Одной рукой достав сигарету, он поджег ту от прикуривателя и затянулся, краем глаза поглядывая на Карину. И не поймешь: спит или нет? Время от времени ее веки тяжело приподнимались и чужой, отрешенный взгляд устремлялся куда-то вдаль. Вроде бы в горизонт Карина всматривалась, или в пейзажи за окном. Но на самом деле, и мимолетного наблюдения было достаточно, чтоб понять — смотрит она вглубь себя, и очень далека от всего, что творится снаружи. Сейчас она меньше всего походила на ту женщину, с которой Соболев познакомился в Киеве. Но и на Дашу, единожды показанную ему, эта женщина, сидящая на соседнем сиденье, не была похожа.
Она попала. Все шестнадцать раз. Две обоймы всадила в то дерево. И больше, наверное, смогла бы, да у него патроны закончились. И ни разу ведь не промазала. Будь там, и правда, Картов, изрешетила бы намертво.
Как же надо было измучить человека, чтобы он настолько стал тебя ненавидеть? Он не будет спрашивать, и так все ясно.
Снова скосил глаза. Она смотрела в окно.
Костя сдержал себя, промолчал, и до хруста в пальцах сжимал руль, не позволяя себе сделать то, что так хотелось — обнять ее. Нельзя, мать твою! Хоть бери и стреляй этого Валентина Петровича, а все равно нельзя, именно сейчас — нельзя. И так, огромное везение, удача или фарт какой, что она смогла при нем настолько открыться, что позволила себе
Для Карины ее тело — лишь разменная монета в глазах мужчин, ему же она, раз за разом, позволяет заглянуть в душу. Да и самому Соболеву, несмотря на вполне плотское желание, которое он и не думал отрицать, нужна была эта женщина все, целиком, без остатка. Со всеми своими «тараканами», шрамами и кровоточащими ранами в душе и разуме.
Кто б ему сказал еще пару месяцев назад, что Константину мало того, что до одурения понадобится женщина, именно эта, и никакая другая, а еще и придется за нее драться с ней же самой и ее страхами — в жизни не поверил бы. А теперь — и не спорит. Молча дерётся.

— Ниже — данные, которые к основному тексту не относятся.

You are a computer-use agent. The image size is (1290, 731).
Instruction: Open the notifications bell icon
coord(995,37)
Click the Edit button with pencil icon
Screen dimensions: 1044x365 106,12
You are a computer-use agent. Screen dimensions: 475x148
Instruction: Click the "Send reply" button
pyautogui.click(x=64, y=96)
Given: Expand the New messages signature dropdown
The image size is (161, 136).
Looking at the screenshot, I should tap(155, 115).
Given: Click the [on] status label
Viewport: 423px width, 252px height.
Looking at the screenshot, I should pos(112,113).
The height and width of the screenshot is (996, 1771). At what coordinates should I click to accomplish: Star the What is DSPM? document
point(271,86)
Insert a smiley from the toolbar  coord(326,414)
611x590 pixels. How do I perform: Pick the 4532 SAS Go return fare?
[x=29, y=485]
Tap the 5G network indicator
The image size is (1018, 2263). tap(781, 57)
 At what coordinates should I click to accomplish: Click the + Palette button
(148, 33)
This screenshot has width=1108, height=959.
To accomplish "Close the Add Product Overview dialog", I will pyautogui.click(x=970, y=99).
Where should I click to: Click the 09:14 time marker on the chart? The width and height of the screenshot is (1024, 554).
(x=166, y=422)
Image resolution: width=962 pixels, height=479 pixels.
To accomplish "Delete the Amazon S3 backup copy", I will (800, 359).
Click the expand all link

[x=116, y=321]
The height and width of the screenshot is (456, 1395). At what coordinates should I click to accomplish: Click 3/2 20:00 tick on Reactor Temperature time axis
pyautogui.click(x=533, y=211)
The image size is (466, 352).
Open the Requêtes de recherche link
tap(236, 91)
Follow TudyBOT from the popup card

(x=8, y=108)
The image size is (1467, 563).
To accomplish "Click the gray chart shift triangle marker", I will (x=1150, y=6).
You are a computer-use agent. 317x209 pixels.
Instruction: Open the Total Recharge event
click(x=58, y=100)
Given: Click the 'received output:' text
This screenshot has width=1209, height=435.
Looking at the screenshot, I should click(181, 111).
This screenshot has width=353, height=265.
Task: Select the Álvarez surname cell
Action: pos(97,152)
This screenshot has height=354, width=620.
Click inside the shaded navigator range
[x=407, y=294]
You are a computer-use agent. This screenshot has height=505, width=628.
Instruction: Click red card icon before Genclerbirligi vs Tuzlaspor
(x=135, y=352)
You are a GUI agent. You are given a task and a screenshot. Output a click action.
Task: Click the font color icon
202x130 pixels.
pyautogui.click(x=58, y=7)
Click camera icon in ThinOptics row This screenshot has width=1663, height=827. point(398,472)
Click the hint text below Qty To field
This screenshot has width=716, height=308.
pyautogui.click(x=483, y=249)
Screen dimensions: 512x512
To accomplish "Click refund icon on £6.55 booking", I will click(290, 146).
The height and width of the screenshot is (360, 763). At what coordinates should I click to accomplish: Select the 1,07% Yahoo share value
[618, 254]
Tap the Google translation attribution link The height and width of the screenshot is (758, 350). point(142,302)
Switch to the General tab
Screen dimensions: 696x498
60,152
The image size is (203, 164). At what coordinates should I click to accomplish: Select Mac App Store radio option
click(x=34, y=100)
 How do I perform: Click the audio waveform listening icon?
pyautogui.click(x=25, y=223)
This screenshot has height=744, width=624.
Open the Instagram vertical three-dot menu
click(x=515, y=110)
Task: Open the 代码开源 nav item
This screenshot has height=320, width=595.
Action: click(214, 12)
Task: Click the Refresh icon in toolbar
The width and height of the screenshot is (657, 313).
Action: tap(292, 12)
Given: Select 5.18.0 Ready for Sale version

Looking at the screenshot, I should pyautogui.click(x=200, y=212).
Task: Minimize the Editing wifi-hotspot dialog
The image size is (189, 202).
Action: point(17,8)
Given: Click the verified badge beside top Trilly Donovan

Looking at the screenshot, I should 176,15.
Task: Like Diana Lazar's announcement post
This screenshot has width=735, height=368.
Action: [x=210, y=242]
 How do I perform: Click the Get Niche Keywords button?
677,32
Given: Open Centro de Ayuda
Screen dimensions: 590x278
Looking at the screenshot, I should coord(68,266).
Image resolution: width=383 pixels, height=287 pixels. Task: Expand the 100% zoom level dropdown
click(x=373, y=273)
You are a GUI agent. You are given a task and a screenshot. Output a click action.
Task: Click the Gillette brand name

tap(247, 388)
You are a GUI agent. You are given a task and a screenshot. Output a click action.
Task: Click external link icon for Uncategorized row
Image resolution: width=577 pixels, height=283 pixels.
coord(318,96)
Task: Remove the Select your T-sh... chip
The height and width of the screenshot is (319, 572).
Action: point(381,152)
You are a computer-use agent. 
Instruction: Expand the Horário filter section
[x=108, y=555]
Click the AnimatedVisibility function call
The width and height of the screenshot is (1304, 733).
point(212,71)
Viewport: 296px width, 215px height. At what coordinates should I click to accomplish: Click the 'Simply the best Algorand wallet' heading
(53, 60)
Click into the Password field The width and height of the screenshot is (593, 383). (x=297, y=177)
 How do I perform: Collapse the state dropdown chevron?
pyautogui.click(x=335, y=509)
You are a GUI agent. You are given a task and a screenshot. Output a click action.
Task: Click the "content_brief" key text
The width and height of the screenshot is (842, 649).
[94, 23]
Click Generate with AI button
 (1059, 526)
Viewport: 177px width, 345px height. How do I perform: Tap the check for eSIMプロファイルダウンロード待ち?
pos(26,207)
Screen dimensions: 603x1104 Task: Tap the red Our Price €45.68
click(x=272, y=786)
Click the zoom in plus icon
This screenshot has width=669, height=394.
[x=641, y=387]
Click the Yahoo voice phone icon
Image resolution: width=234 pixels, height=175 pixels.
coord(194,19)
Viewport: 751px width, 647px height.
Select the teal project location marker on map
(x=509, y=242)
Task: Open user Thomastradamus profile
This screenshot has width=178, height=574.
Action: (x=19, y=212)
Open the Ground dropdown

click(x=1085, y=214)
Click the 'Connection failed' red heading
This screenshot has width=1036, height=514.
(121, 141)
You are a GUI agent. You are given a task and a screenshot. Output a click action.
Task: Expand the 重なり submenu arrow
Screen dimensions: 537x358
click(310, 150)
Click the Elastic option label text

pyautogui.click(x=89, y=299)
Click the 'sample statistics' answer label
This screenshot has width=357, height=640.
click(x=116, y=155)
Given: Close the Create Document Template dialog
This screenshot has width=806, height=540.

И, ведь, кроме ее недоверия, есть еще эта неразбериха с файлами, Картовым, и Шамалко, который, кстати, никак не хочет отстать. И тот, никем так и не идентифицированный ненормальный, который разнес его номер. И Сергей, начальник охран Картова, во влюбленность которого Карина так легкомысленно не верила. Видно, вообще, не допускала возможности того, что кто-то мог испытывать к ней подобные чувства. А вот Костя — очень допускал. Его самого сейчас узлом сворачивало от этой любви, и невозможности хоть как-то облегчить ее боль. От того, что не мог избавить Карину от всего, не проводя через такие муки.